[Dataset excerpts]
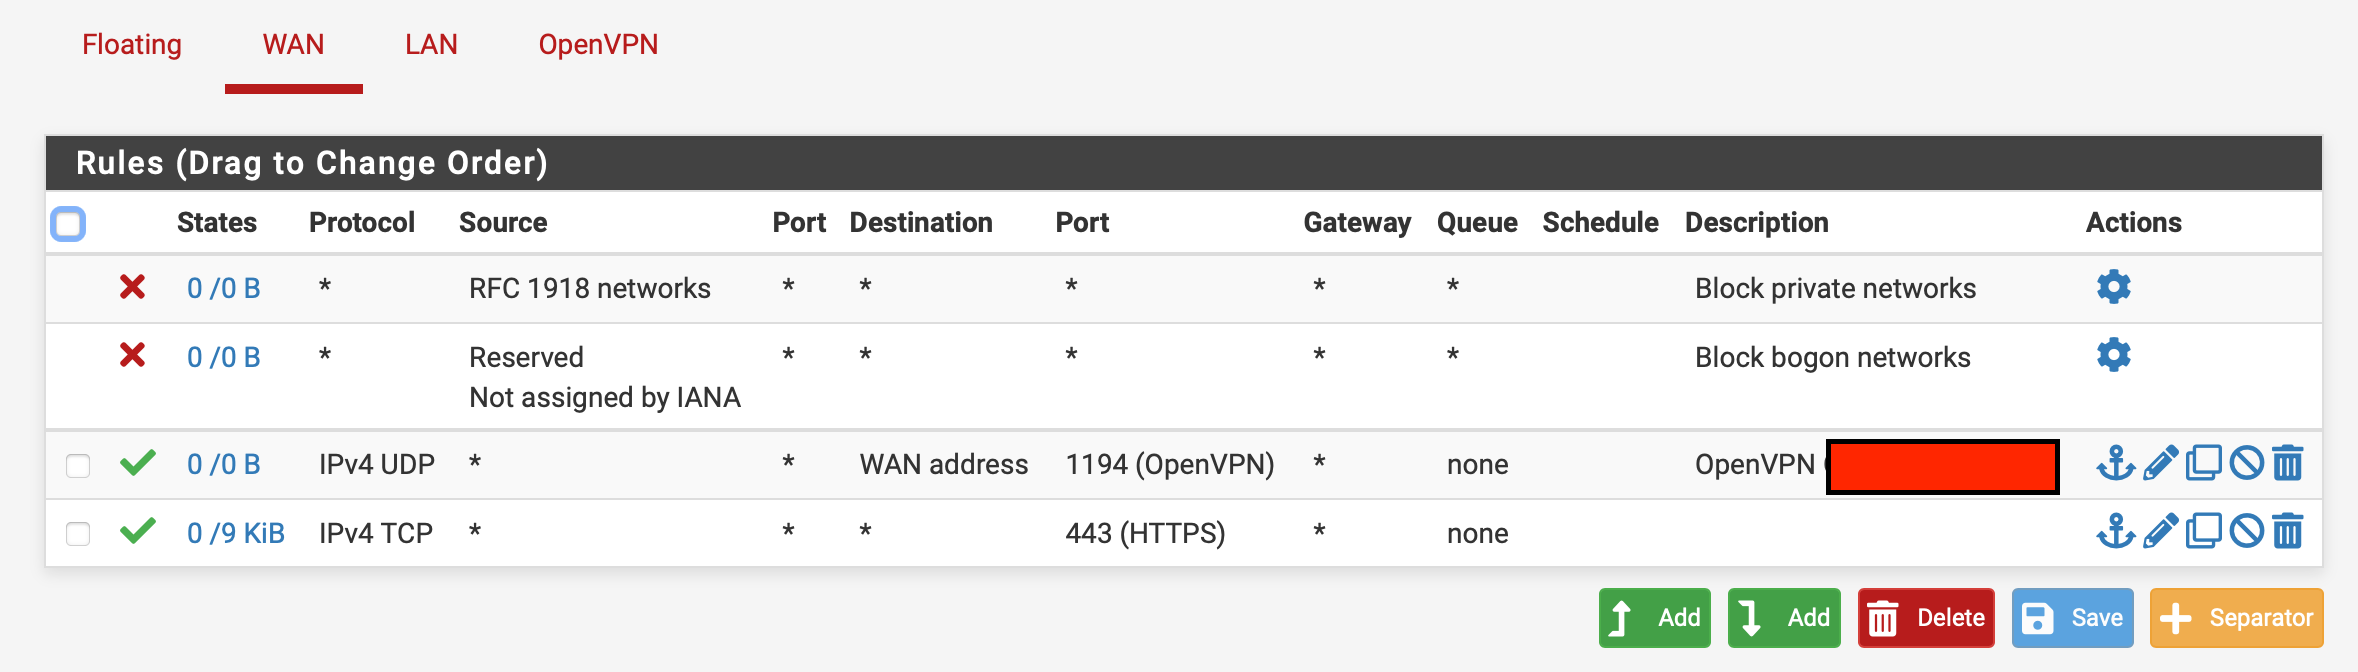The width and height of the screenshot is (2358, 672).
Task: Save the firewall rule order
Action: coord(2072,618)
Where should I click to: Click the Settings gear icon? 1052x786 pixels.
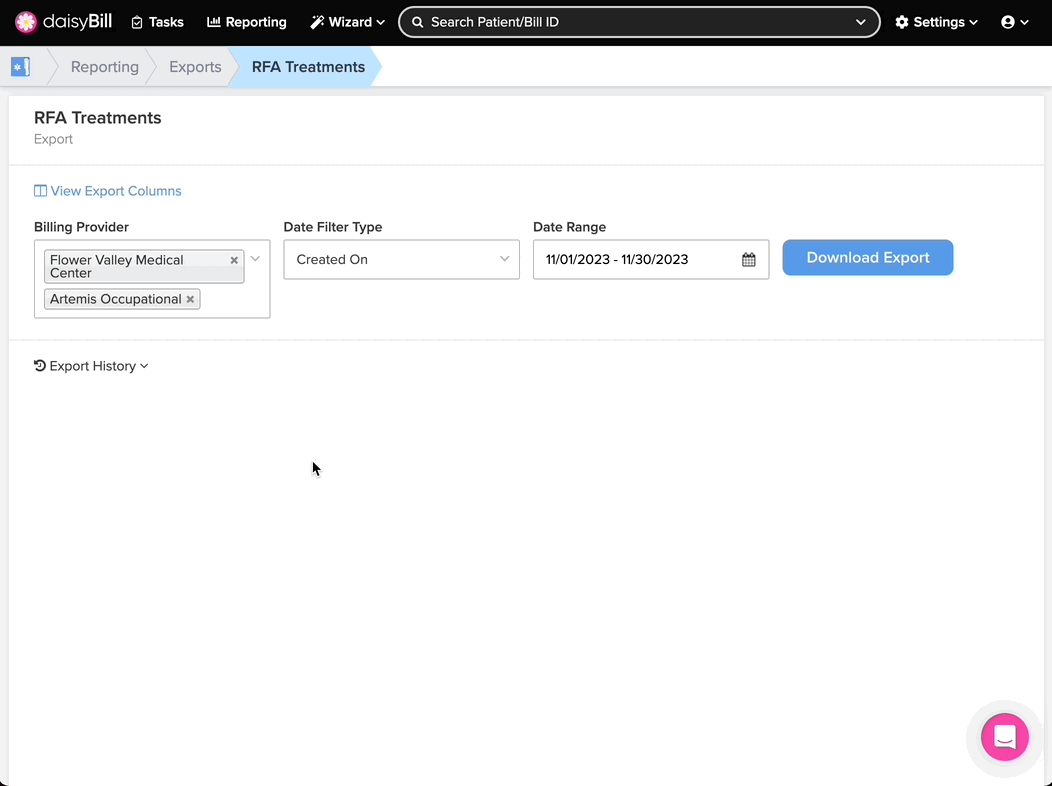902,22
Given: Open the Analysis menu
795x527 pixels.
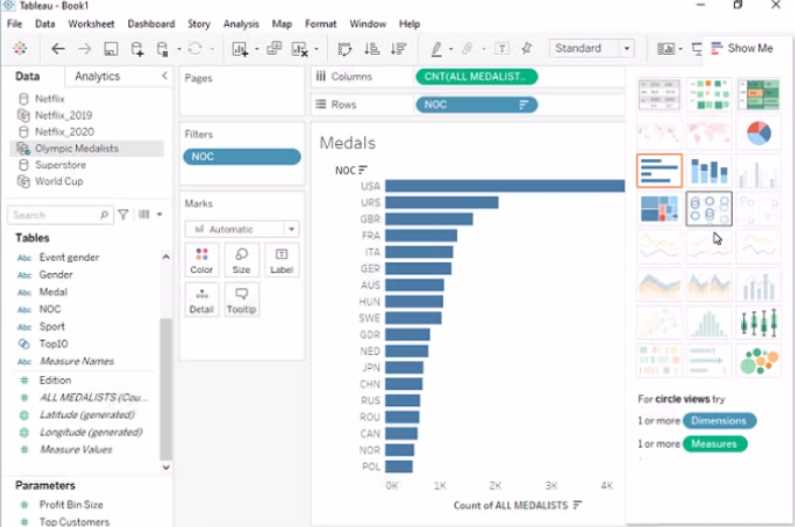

# TASK TO COMPLETE
Would you please copy, exactly and only, the lines from the one with "Where should I" through the end of the entries above, skipping every picture?

# YOUR SOLUTION
Where should I click to: Click the Settings gear icon? 1052x786 pixels.
902,22
Given: Open the Analysis menu
795x527 pixels.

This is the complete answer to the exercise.